WHAT YOU ARE ASKED TO DO =>
Copy out all lines in the data below containing the string "computer".
═════ DATASET RECORDS
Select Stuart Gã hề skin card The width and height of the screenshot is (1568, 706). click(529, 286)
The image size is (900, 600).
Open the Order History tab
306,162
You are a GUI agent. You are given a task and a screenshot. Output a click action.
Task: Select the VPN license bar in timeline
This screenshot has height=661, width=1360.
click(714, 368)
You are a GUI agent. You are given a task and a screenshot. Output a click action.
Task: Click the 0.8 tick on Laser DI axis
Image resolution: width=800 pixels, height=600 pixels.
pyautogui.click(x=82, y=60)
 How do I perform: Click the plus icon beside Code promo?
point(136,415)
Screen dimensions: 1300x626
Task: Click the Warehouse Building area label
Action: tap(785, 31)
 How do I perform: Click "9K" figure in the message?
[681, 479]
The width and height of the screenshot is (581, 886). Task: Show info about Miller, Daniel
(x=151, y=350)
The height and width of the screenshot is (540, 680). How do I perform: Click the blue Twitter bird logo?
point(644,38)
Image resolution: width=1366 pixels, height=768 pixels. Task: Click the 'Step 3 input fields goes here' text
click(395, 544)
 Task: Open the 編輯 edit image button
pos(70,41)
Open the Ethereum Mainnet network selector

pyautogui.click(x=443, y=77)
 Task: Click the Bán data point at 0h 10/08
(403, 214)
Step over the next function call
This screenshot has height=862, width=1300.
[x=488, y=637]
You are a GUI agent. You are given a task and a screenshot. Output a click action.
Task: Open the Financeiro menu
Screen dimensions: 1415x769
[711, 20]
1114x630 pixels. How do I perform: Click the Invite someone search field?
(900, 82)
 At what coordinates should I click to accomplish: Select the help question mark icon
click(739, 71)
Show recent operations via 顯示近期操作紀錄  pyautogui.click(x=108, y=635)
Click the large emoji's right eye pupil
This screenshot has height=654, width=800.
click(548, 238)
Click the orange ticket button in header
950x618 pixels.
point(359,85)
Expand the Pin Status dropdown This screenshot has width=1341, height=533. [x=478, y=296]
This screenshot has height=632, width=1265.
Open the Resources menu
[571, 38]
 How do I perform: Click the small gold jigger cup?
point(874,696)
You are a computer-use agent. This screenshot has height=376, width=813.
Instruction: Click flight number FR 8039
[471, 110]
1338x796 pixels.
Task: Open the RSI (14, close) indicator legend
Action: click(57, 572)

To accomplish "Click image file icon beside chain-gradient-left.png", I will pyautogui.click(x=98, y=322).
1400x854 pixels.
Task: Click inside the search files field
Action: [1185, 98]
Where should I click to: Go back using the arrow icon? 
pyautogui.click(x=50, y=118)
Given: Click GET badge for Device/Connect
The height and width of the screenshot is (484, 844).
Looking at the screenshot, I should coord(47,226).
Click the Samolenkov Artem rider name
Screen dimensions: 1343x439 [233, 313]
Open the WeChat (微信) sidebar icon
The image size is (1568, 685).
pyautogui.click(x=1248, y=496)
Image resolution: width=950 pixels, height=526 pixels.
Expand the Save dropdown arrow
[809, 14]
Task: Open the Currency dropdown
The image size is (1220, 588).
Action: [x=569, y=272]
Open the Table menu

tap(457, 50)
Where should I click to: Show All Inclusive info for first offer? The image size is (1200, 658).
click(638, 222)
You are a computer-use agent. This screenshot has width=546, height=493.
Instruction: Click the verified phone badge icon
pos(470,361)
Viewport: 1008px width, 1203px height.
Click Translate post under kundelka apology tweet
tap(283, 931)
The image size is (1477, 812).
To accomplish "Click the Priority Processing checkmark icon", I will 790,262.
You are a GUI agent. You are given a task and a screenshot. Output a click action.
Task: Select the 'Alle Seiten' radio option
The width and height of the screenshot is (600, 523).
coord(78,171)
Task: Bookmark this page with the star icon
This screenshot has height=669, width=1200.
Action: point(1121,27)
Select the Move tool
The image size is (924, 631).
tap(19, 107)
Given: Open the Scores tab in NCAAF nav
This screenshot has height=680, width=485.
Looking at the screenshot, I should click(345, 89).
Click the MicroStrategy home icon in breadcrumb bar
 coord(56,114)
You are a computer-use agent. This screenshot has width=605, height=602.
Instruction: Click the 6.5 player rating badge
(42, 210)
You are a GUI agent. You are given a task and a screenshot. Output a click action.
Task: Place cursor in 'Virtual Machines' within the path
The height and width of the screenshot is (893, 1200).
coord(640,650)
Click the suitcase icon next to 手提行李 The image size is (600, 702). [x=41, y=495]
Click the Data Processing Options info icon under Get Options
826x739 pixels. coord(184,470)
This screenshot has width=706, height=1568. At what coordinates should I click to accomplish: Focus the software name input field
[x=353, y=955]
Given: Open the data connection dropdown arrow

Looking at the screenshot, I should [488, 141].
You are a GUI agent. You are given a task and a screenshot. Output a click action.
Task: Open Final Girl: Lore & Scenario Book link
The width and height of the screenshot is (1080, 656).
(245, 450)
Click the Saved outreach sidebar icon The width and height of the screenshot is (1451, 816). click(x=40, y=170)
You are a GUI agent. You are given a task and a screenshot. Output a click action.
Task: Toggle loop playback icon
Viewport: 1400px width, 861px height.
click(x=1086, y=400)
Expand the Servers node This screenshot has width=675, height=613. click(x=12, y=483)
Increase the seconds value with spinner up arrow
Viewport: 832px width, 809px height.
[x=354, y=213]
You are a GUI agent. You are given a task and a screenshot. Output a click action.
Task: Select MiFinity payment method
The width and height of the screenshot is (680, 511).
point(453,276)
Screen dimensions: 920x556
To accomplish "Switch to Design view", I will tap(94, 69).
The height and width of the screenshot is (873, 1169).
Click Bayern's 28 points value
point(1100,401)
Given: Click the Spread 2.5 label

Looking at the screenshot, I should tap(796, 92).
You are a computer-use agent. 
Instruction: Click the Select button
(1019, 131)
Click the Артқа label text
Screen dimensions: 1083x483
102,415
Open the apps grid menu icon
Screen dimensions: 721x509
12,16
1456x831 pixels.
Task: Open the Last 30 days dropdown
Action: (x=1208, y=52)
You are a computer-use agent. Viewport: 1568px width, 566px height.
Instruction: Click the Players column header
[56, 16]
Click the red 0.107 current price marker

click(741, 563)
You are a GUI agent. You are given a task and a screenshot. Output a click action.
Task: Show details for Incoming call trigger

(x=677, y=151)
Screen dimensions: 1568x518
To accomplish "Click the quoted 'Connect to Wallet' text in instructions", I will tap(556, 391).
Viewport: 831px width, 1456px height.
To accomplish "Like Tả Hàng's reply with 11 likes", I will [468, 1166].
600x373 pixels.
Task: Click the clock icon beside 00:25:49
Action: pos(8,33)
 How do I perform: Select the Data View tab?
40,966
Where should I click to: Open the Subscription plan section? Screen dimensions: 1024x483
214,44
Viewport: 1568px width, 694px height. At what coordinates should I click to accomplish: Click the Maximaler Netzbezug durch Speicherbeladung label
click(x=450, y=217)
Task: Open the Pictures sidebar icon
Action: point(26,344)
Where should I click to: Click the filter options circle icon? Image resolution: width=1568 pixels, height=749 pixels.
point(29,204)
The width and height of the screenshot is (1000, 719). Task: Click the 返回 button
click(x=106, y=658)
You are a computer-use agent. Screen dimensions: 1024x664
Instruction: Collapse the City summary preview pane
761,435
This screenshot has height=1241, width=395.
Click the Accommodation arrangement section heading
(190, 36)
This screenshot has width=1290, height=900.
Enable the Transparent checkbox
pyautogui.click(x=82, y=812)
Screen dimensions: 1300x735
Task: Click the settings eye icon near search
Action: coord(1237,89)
══════════
WRITTEN SOLUTION =>
You are a computer-use agent. This screenshot has height=376, width=813.
You are a computer-use agent. This screenshot has width=546, height=493.
You are a computer-use agent. This screenshot has width=605, height=602.
You are a computer-use agent. 
You are a computer-use agent. Viewport: 1568px width, 566px height.
You are a computer-use agent. Screen dimensions: 1024x664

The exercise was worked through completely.